For so shallow and ludicrous a piece, “Twisted” has been decently mounted–the production design (Dennis Washington) and cinematography (Peter Deming) make solid use of the Bayside locations, and Mark Isham’s score tries to work up some tension and suspense–but the proficiency is futile. Perhaps the saddest aspect of the picture is that it’s directed by Philip Kaufman, who’s made such remarkable films as “The Right Stuff” and “The Unbearable Lightness of Being” and even in less successful efforts like “Invasion of the Body Snatchers,” “Henry and June” and “Quills” has usually shown a real edge. (Even “Rising Sun” had a provocative undercurrent.) Here, though, his work could have been done by the hackiest of hacks.

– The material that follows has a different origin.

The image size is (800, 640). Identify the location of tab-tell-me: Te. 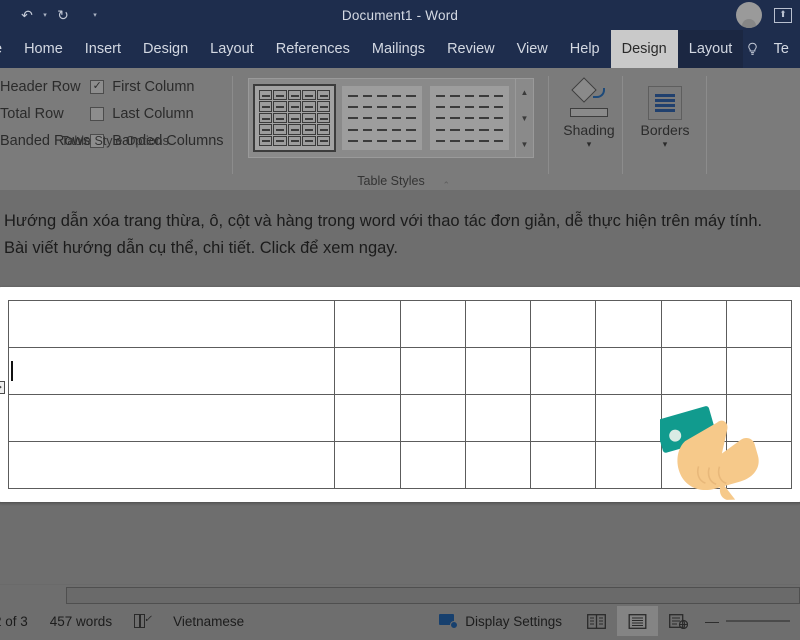
(782, 49).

Perhaps he and Judd can recite, in unison, a line of dialogue that Jessica reads at one desperate moment in the movie: “I think I’ve done a terrible thing.” Or as Jessica’s legal suitor adds at another point, “Everybody makes mistakes.”

But not even a cinematic genius could have done much more with a script this bad than merely try to get through it without smirking. Occasionally this sort of slick trash can be written and played cleverly enough to hoodwink the audience in a pleasurable way–just think of “Primal Fear.” In this case, however, all the circumvention, misdirection and sleight of hand prove more frustrating than entertaining, especially since they lead to a final revelation that’s not only incredibly silly but clumsily played out besides. In the final analysis, all the twists in “Twisted” end up going nowhere.

I would, however, like to know where Jessica got that bottomless bottom of wine that’s so prominent in the picture–the one from which she drinks copiously each night, without ever needing to replace it. At a time when good California Cabernet Sauvignons have gotten pretty expensive, I want to pick up one of those.